Q19 of 42 · Playwright
What is the difference between page.waitForResponse and page.waitForRequest?
Short answer
Short answer: `waitForRequest` resolves when a matching request is *sent*. `waitForResponse` resolves when a matching response is *received*. Pair either with the action that triggers the request inside `Promise.all` to avoid a race where the request happens before the wait registers.
Detail
Both methods watch the network for a matching event. The crucial difference is which event:
page.waitForRequest(predicate)— fires when the request leaves the browser. Useful for asserting that the app makes the right request.page.waitForResponse(predicate)— fires when the response comes back. Useful when you need the response body or status.

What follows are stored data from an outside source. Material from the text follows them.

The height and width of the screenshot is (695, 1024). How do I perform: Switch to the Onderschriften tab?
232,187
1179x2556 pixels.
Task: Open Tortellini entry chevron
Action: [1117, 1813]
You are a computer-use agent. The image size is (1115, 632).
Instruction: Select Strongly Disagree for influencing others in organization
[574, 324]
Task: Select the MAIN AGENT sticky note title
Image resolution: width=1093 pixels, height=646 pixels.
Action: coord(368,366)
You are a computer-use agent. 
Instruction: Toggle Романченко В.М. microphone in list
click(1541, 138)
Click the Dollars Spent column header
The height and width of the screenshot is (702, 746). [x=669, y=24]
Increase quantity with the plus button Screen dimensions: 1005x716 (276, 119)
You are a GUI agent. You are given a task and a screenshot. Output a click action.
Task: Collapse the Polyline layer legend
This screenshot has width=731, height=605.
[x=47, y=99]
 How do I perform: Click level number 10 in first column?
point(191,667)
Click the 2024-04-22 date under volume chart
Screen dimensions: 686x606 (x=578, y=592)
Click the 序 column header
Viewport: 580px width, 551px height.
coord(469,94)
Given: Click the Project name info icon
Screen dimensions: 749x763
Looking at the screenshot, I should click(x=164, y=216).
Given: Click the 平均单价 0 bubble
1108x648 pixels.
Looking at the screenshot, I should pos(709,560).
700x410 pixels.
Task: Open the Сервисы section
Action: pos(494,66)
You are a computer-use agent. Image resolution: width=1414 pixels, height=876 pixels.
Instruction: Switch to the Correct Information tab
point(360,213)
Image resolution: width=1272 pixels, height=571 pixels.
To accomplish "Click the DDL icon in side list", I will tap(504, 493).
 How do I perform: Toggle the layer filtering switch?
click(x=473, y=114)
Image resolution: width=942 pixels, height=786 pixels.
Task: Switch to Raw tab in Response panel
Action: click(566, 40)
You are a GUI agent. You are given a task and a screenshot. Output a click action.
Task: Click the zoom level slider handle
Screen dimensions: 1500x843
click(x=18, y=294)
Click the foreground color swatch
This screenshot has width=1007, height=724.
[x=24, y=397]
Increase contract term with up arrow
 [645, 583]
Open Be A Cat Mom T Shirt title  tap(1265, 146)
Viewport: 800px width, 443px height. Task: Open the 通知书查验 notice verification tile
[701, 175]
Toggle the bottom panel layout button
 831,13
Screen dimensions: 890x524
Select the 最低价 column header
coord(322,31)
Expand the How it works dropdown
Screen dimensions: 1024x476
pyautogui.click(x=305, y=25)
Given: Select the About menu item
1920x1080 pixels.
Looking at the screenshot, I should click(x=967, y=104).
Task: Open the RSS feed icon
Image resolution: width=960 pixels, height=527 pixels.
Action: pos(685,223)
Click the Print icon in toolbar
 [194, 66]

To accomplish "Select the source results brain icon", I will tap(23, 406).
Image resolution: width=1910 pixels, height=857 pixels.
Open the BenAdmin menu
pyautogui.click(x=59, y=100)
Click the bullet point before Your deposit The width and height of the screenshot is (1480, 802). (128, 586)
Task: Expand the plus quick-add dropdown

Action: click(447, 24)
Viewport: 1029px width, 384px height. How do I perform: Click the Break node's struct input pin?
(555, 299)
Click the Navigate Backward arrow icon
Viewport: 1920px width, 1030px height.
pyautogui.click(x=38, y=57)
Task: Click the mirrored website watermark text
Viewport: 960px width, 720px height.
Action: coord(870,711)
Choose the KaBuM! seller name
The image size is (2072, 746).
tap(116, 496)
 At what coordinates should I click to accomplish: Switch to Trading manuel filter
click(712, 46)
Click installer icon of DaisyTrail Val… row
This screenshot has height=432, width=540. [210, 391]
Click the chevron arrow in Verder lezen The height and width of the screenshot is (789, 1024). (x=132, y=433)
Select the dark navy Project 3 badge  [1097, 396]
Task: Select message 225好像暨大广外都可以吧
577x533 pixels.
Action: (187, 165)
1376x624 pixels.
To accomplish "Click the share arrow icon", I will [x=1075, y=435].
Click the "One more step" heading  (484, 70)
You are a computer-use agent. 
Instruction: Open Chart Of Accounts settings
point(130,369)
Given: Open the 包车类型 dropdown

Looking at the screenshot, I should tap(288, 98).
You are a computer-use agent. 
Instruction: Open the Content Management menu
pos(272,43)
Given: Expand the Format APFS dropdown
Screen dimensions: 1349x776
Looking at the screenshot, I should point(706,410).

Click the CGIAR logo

The race trap: if you call waitForResponse after the action that triggers the request, the request may already be in flight or completed. The wait then hangs until timeout. Fix with Promise.all:
// ❌ Possible race
await page.click('[data-test=submit]');
const response = await page.waitForResponse('**/api/orders'); // may have already happened
// ✅ Register first, click second, await both
const [response] = await Promise.all([
page.waitForResponse('**/api/orders'),
page.click('[data-test=submit]'),
]);
Predicate forms:
// String — glob match on URL
await page.waitForResponse('**/api/orders');
// Regex
await page.waitForResponse(/\/api\/orders/);
// Function — fine-grained
await page.waitForResponse(
(res) => res.url().includes('/api/orders') && res.status() === 200,
);
Asserting on the result:
const response = await page.waitForResponse('**/api/orders');
expect(response.status()).toBe(201);
const body = await response.json();
expect(body.orderId).toBeDefined();
waitForRequest for write-side asserts:
const [request] = await Promise.all([
page.waitForRequest('**/api/orders'),
page.click('[data-test=submit]'),
]);
expect(request.method()).toBe('POST');
expect(request.postDataJSON()).toEqual({ items: [...] });
The senior signal: knowing the race pattern and the Promise.all fix; recognising that waitForResponse is more common but waitForRequest is the right tool for asserting on outgoing payloads.